Transactions on Graphics (SIGGRAPH Asia), 2014
Decomposes video into reflectance and illumination via a hybrid L2-Lp gradient split, fast enough (two orders of magnitude over prior tools) to support interactive refinement and lighting-aware compositing.
Transactions on Graphics (SIGGRAPH Asia), 2015
A gradient-domain post-process that stabilises any per-frame filter against flicker by borrowing temporal regularity from the unprocessed video—agnostic to what the filter actually is. Demonstrated across stylisation, intrinsic decomposition, and depth.
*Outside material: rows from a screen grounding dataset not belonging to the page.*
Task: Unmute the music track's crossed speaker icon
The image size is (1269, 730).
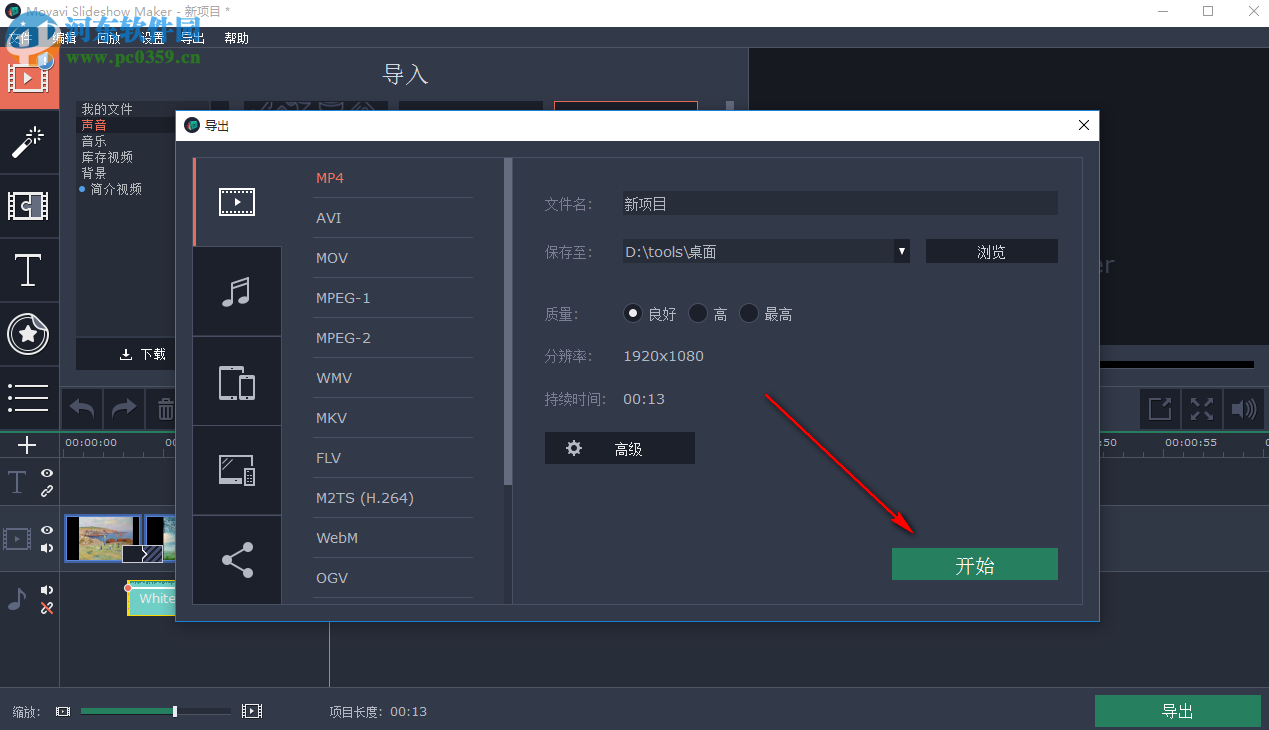Action: pos(46,608)
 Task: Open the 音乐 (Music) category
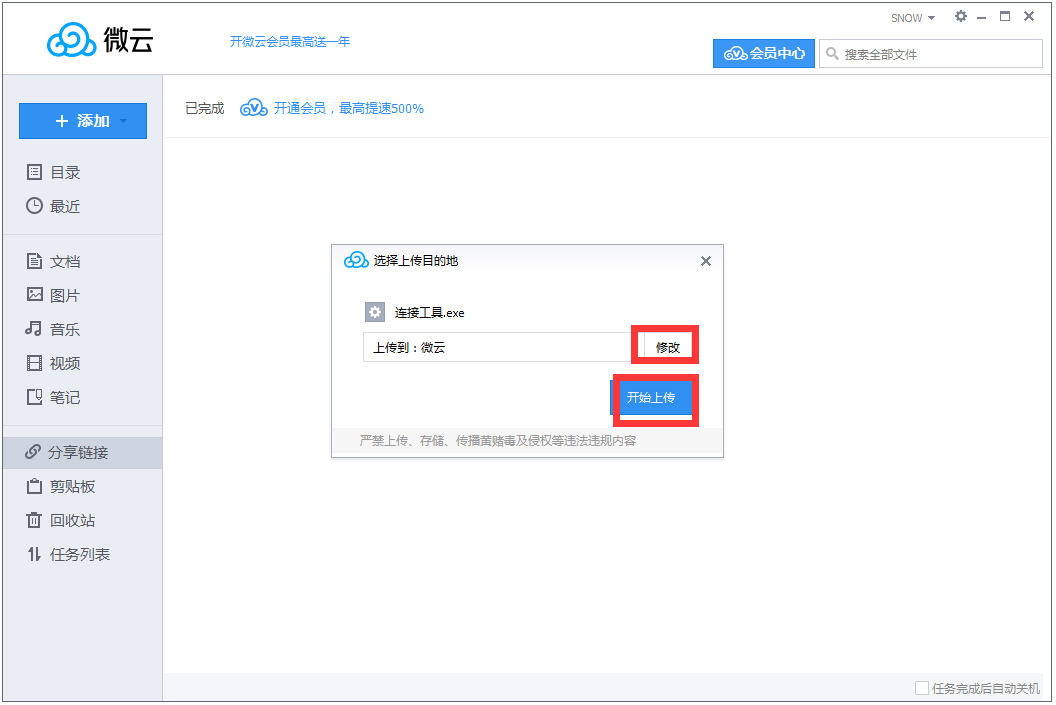[x=62, y=329]
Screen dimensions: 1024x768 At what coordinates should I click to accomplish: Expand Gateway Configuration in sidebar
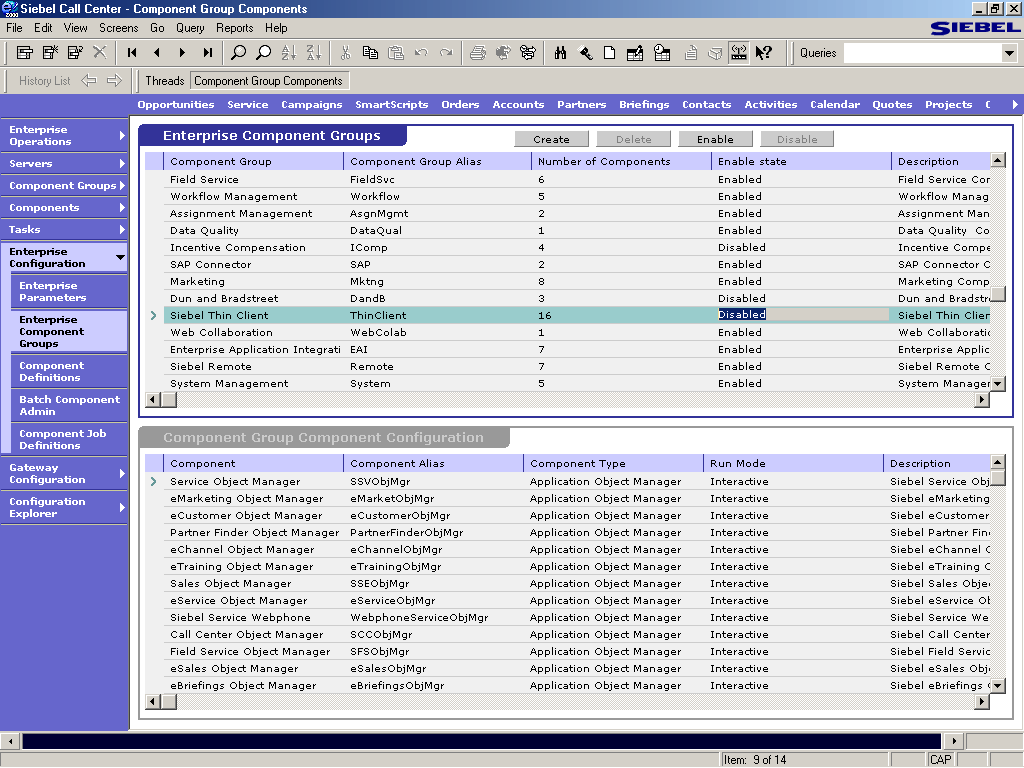click(64, 474)
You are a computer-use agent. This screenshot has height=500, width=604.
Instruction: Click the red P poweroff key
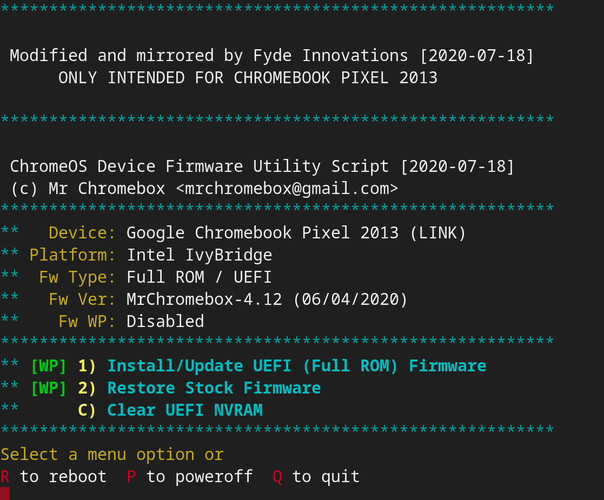[131, 477]
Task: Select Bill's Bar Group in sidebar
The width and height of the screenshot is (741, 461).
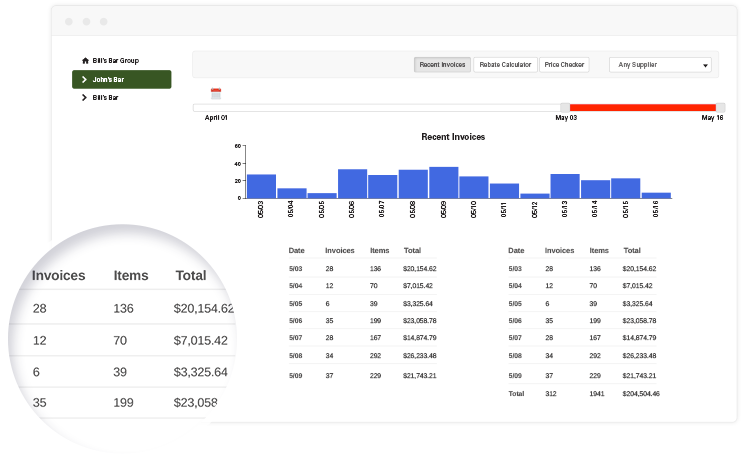Action: tap(115, 61)
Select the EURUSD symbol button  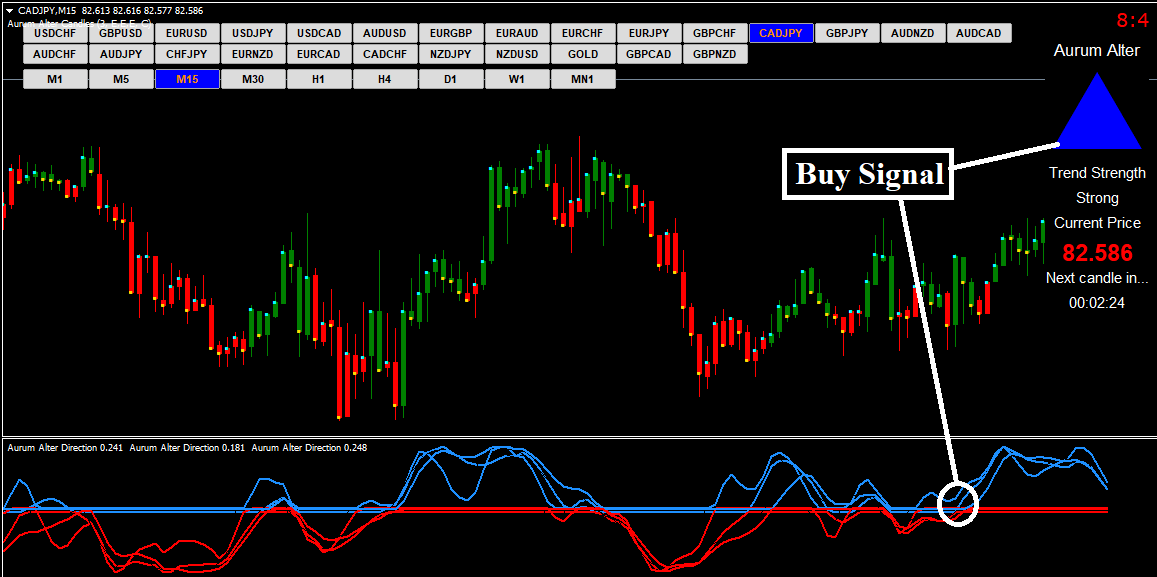(187, 33)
Pacific Graphics (Short Paper), 2016
Interactive multi-label video segmentation from multi-coloured scribbles, posed as a multicut on a supervoxel graph and solved fast enough to feel responsive. Multiple objects cut at once with consistent spatio-temporal boundaries, rather than chained binary segmentations.
Computer Graphics Forum (Eurographics), 2017
Extends the blind-consistency idea from time to time-and-space across stereo, light field, and wide-baseline rigs, and adds a filter-transfer scheme that runs the expensive filter on a small subset of frames and propagates the effect—an order-of-magnitude saving for camera-array data.